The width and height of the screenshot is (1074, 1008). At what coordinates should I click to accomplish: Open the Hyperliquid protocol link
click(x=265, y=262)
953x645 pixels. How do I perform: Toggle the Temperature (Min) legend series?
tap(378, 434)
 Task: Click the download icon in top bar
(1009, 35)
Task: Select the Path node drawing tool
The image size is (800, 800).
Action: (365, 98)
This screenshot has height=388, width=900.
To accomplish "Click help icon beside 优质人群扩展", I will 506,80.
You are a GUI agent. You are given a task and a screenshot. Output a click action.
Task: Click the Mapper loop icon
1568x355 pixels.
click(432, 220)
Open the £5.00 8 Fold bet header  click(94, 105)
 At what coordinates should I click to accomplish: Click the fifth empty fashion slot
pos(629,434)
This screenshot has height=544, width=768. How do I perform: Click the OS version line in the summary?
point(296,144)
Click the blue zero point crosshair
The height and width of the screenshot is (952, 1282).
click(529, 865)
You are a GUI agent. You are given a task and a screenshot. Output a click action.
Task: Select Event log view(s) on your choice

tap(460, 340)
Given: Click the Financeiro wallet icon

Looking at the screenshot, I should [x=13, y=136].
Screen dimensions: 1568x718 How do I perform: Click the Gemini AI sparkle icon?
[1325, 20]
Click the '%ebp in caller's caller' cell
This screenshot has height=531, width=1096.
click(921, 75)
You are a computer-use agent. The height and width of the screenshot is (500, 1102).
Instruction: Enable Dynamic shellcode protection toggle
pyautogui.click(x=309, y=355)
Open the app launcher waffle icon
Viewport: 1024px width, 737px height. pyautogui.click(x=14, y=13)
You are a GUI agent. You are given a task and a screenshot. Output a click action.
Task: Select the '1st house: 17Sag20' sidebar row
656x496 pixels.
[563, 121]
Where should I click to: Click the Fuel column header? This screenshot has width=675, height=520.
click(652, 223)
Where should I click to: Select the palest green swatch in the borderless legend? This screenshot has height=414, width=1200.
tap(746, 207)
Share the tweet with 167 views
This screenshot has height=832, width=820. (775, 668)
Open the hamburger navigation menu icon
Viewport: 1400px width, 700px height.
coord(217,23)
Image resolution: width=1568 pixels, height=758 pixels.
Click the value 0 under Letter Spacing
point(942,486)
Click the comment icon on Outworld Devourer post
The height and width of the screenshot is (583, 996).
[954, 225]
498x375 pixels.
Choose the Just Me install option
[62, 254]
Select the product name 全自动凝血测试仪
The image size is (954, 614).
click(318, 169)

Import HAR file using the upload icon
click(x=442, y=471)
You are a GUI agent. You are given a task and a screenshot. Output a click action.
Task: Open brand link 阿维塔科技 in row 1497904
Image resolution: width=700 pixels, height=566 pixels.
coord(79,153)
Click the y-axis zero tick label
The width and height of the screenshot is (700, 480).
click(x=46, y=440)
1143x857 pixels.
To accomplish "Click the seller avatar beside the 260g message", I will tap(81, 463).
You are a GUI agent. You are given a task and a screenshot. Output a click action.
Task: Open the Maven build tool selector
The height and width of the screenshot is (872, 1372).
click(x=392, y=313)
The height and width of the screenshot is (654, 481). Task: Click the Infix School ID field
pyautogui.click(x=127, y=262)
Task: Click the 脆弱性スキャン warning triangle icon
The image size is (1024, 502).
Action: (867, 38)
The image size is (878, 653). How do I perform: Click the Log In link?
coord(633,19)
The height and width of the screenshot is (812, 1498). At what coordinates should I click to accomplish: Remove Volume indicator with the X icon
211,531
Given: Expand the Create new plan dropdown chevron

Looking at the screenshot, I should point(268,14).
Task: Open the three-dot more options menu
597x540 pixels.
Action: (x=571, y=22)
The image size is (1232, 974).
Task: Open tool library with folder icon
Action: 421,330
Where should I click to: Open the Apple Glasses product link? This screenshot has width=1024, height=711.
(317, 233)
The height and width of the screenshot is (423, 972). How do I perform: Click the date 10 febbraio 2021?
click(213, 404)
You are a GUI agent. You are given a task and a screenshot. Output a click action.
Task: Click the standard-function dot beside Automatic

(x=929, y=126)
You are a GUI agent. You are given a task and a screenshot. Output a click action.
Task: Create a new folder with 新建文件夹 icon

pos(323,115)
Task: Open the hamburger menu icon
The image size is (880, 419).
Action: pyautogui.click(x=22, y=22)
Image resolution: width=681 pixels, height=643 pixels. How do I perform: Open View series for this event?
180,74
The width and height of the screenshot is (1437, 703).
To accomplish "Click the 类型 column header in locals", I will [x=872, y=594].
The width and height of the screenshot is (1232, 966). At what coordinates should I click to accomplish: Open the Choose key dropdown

How to complete this task:
The data above is to be restated line for line, word for word.

Response to the task:
The width and height of the screenshot is (1074, 1008). At what coordinates should I click to accomplish: Open the Hyperliquid protocol link
click(x=265, y=262)
953x645 pixels. How do I perform: Toggle the Temperature (Min) legend series?
tap(378, 434)
 Task: Click the download icon in top bar
(1009, 35)
Task: Select the Path node drawing tool
The image size is (800, 800).
Action: (365, 98)
This screenshot has height=388, width=900.
To accomplish "Click help icon beside 优质人群扩展", I will 506,80.
You are a GUI agent. You are given a task and a screenshot. Output a click action.
Task: Click the Mapper loop icon
1568x355 pixels.
click(432, 220)
Open the £5.00 8 Fold bet header  click(94, 105)
 At what coordinates should I click to accomplish: Click the fifth empty fashion slot
pos(629,434)
This screenshot has height=544, width=768. How do I perform: Click the OS version line in the summary?
point(296,144)
Click the blue zero point crosshair
The height and width of the screenshot is (952, 1282).
click(529, 865)
You are a GUI agent. You are given a task and a screenshot. Output a click action.
Task: Select Event log view(s) on your choice

tap(460, 340)
Given: Click the Financeiro wallet icon

Looking at the screenshot, I should [x=13, y=136].
Screen dimensions: 1568x718 How do I perform: Click the Gemini AI sparkle icon?
[1325, 20]
Click the '%ebp in caller's caller' cell
This screenshot has height=531, width=1096.
click(921, 75)
You are a computer-use agent. The height and width of the screenshot is (500, 1102).
Instruction: Enable Dynamic shellcode protection toggle
pyautogui.click(x=309, y=355)
Open the app launcher waffle icon
Viewport: 1024px width, 737px height. pyautogui.click(x=14, y=13)
You are a GUI agent. You are given a task and a screenshot. Output a click action.
Task: Select the '1st house: 17Sag20' sidebar row
656x496 pixels.
[563, 121]
Where should I click to: Click the Fuel column header? This screenshot has width=675, height=520.
click(652, 223)
Where should I click to: Select the palest green swatch in the borderless legend? This screenshot has height=414, width=1200.
tap(746, 207)
Share the tweet with 167 views
This screenshot has height=832, width=820. (775, 668)
Open the hamburger navigation menu icon
Viewport: 1400px width, 700px height.
coord(217,23)
Image resolution: width=1568 pixels, height=758 pixels.
Click the value 0 under Letter Spacing
point(942,486)
Click the comment icon on Outworld Devourer post
The height and width of the screenshot is (583, 996).
[954, 225]
498x375 pixels.
Choose the Just Me install option
[62, 254]
Select the product name 全自动凝血测试仪
The image size is (954, 614).
click(318, 169)

Import HAR file using the upload icon
click(x=442, y=471)
You are a GUI agent. You are given a task and a screenshot. Output a click action.
Task: Open brand link 阿维塔科技 in row 1497904
Image resolution: width=700 pixels, height=566 pixels.
coord(79,153)
Click the y-axis zero tick label
The width and height of the screenshot is (700, 480).
click(x=46, y=440)
1143x857 pixels.
To accomplish "Click the seller avatar beside the 260g message", I will tap(81, 463).
You are a GUI agent. You are given a task and a screenshot. Output a click action.
Task: Open the Maven build tool selector
The height and width of the screenshot is (872, 1372).
click(x=392, y=313)
The height and width of the screenshot is (654, 481). Task: Click the Infix School ID field
pyautogui.click(x=127, y=262)
Task: Click the 脆弱性スキャン warning triangle icon
The image size is (1024, 502).
Action: (867, 38)
The image size is (878, 653). How do I perform: Click the Log In link?
coord(633,19)
The height and width of the screenshot is (812, 1498). At what coordinates should I click to accomplish: Remove Volume indicator with the X icon
211,531
Given: Expand the Create new plan dropdown chevron

Looking at the screenshot, I should point(268,14).
Task: Open the three-dot more options menu
597x540 pixels.
Action: (x=571, y=22)
The image size is (1232, 974).
Task: Open tool library with folder icon
Action: 421,330
Where should I click to: Open the Apple Glasses product link? This screenshot has width=1024, height=711.
(317, 233)
The height and width of the screenshot is (423, 972). How do I perform: Click the date 10 febbraio 2021?
click(213, 404)
You are a GUI agent. You are given a task and a screenshot. Output a click action.
Task: Click the standard-function dot beside Automatic

(x=929, y=126)
You are a GUI agent. You are given a task and a screenshot. Output a click action.
Task: Create a new folder with 新建文件夹 icon

pos(323,115)
Task: Open the hamburger menu icon
The image size is (880, 419).
Action: pyautogui.click(x=22, y=22)
Image resolution: width=681 pixels, height=643 pixels. How do I perform: Open View series for this event?
180,74
The width and height of the screenshot is (1437, 703).
To accomplish "Click the 类型 column header in locals", I will [x=872, y=594].
The width and height of the screenshot is (1232, 966). At what coordinates should I click to accomplish: Open the Choose key dropdown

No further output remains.